● TO DO
Please revise everything from the line containing "Click the blue current price label 89.722,57" down to the line containing "coord(1531,437)" by replacing "blue" with "green" and keeping every other part of those rows unchanged. Leave the pictures out of your answer.

* begin RECORDS TO USE *

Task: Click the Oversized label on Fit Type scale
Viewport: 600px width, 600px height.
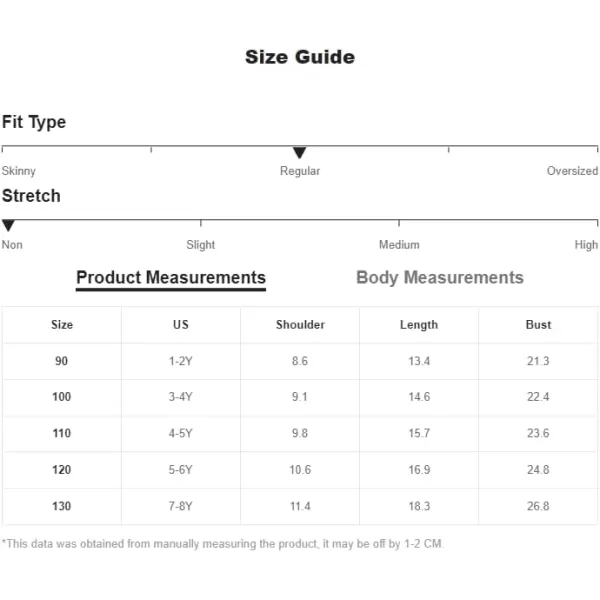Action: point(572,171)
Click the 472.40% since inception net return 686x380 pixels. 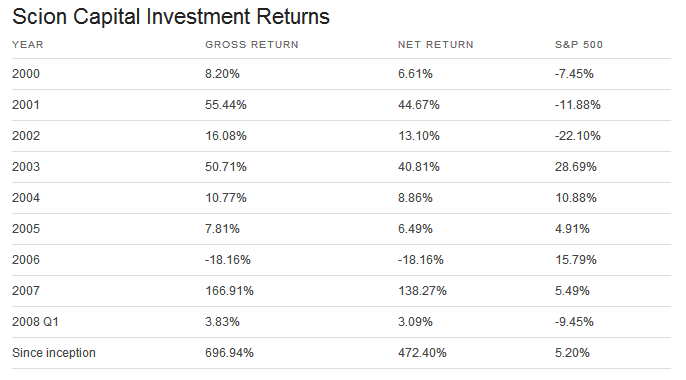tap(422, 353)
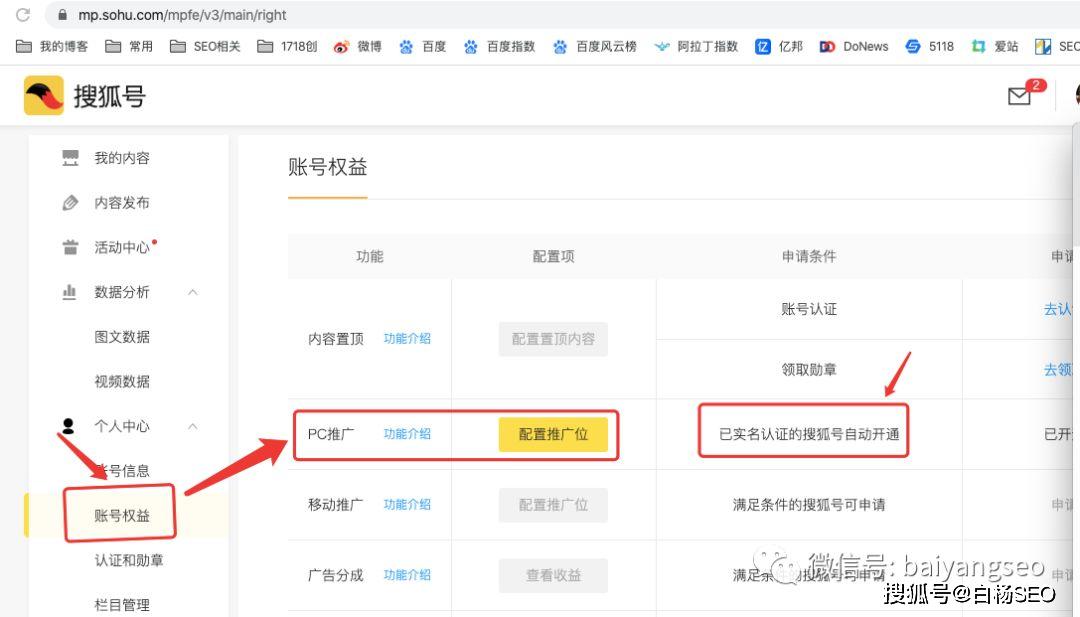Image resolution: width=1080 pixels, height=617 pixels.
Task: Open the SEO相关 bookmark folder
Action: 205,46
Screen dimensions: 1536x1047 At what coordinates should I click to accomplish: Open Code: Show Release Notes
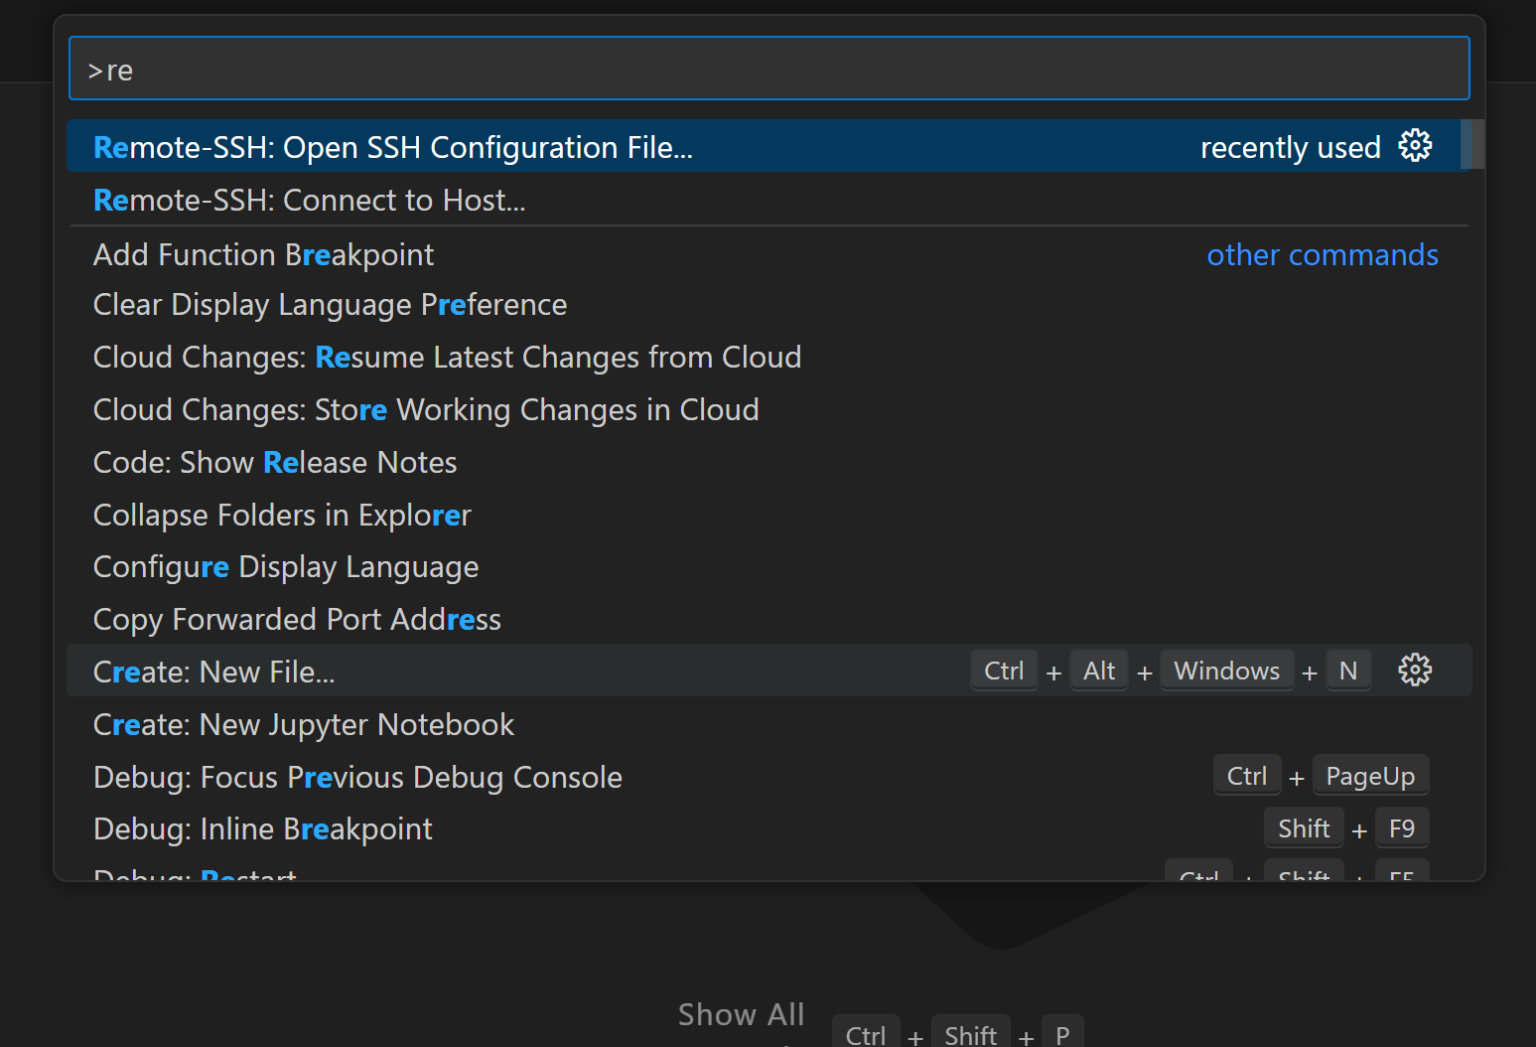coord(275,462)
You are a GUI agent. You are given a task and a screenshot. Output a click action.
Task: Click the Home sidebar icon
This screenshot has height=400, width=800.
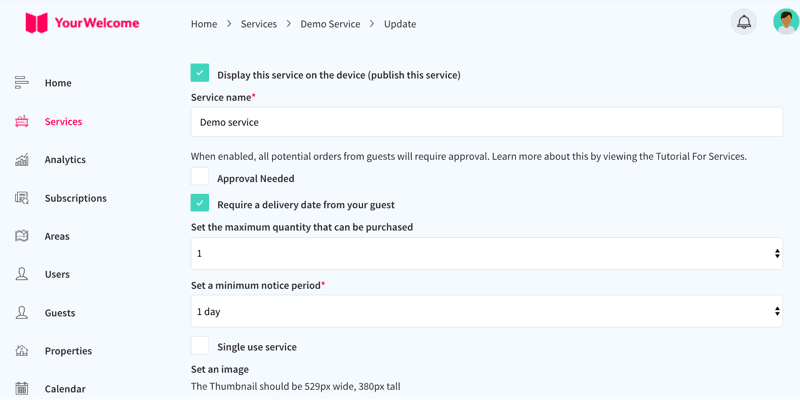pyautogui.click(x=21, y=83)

* end RECORDS TO USE *
* begin RECORDS TO USE *

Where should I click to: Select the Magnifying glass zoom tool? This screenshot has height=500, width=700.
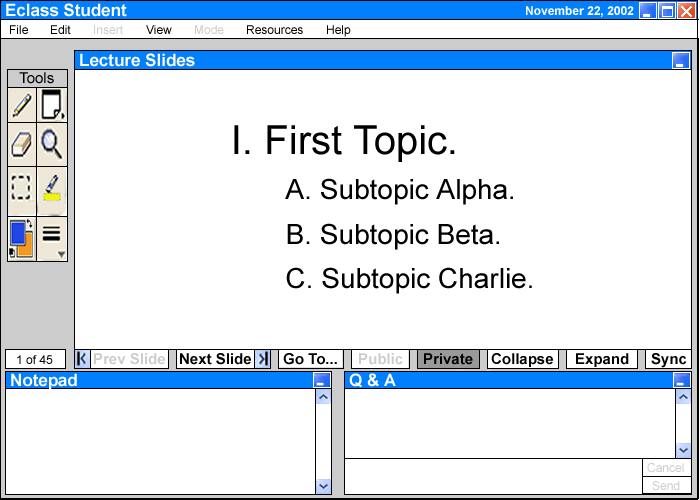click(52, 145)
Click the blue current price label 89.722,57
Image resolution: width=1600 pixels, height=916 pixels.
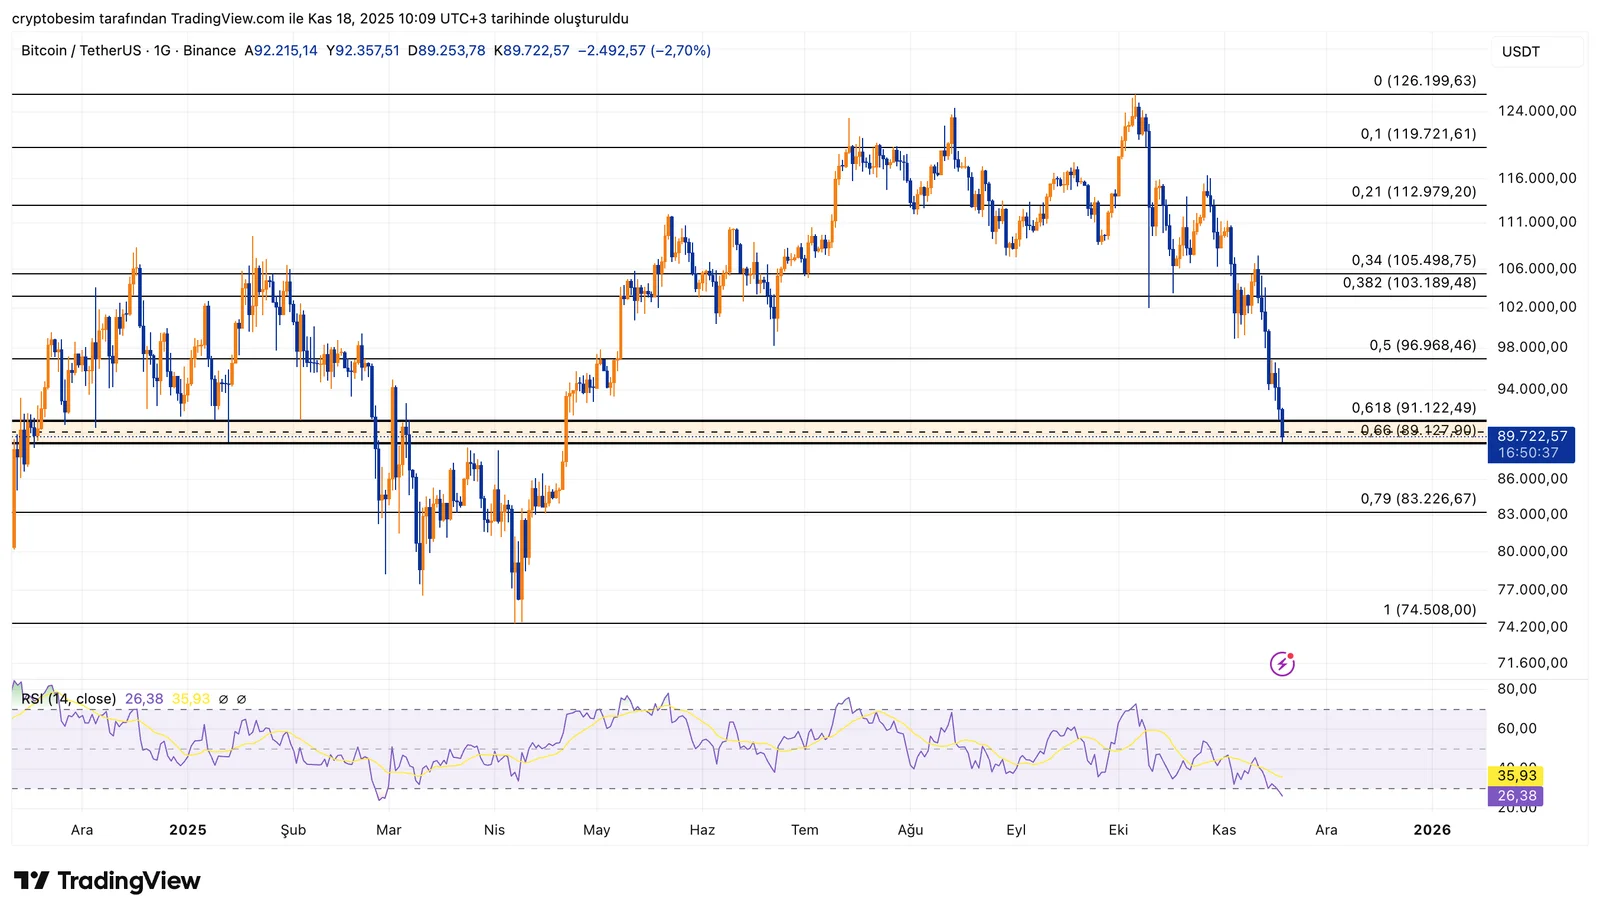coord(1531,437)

* end RECORDS TO USE *

● COMPLETE OUTPUT
Click the green current price label 89.722,57
Image resolution: width=1600 pixels, height=916 pixels.
coord(1531,437)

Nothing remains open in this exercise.